LISTEN TO THE NEW ALBUM’S TITLE TRACK HERE: https://singlelock.fanlink.to/chawa
GRAMMY-nominated band Cha Wa will return on April 2 with My People, a new collection that draws from the rich and vibrant street culture of New Orleans. Arriving via the renowned southern independent label Single Lock Records, My People exuberantly infuses contemporary sounds with the music of street parades and the Mardi Gras Indian community – a group of Black New Orleanians who pay respect to Native American tribes their wardrobe, music and dialect. Packed with a vivid assemblage of New Orleans sounds and stories, this collection of new original songs draws from the grooves of ‘70s New Orleans funk bands like The Meters (particularly on offerings like “Wildman” and “Bow Down”) and takes clear influence from the city’s history of Brass band music, jazz, R&B, hip-hop, rock, soul and African-inspired arrangements (including a chilling cover of Bob Dylan’s “Masters Of War” in this style).
Listen to the title track “My People” and pre-order the album here: https://singlelock.fanlink.to/chawa
Cha Wa was formed by bandleader Joe Gelini shortly before the release of the group’s 2018 debut album Spyboy, which was recognized with a Best Regional Roots Album nomination at the GRAMMYs that year.
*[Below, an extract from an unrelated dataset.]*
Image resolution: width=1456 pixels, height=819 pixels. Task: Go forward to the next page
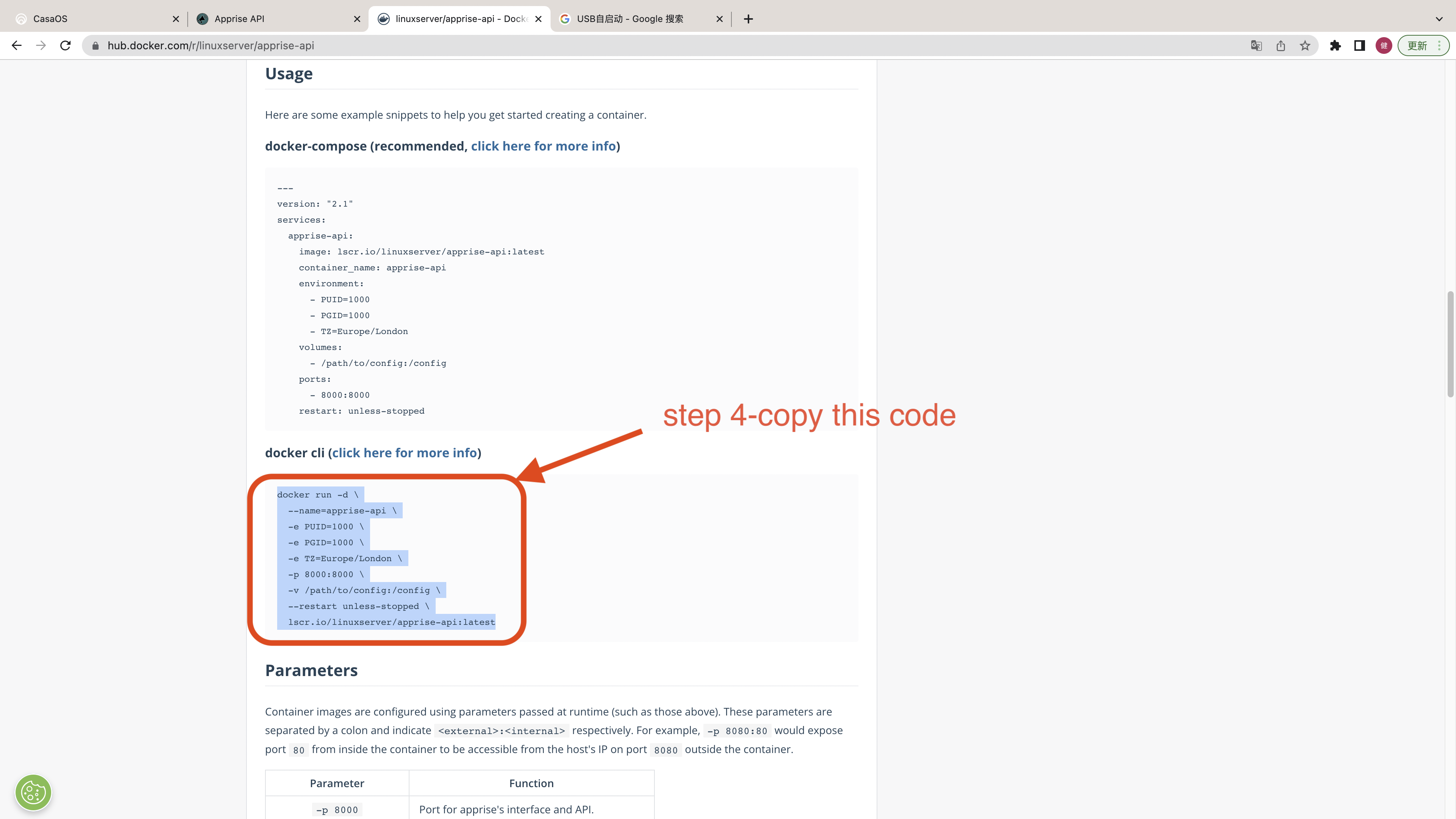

A student of the legendary New Orleans drummer Idris Muhammad, Gelini was taken by the city’s street culture along with the sounds of the Mardi Gras Indians and began to immerse himself in that world after moving to the area. Working with vocalist Joseph Boudreaux Jr, a lifelong member of those New Orleans musical circles, and many of the top musicians from the city’s Social Aid & Pleasure Clubs and Second Line brass bands, Cha Wa quickly became a staple of that street culture before bringing their spin on Mardi Gras Indian music to the GRAMMYs and around the world. With roots dating back to the 19th century, Mardi Gras Indians are most commonly associated with internationally-known New Orleans celebrations like Fat Tuesday, but the tradition is said to have started as a way for the city’s Black community to express gratitude to Native Americans for giving shelter to New Orleanians fleeing enslavement. In more recent years, Mardi Gras Indians have displayed their role as community leaders with front line responses to both Hurricane Katrina and the unlawful NOPD conduct that resulted in investigations by the Obama administration.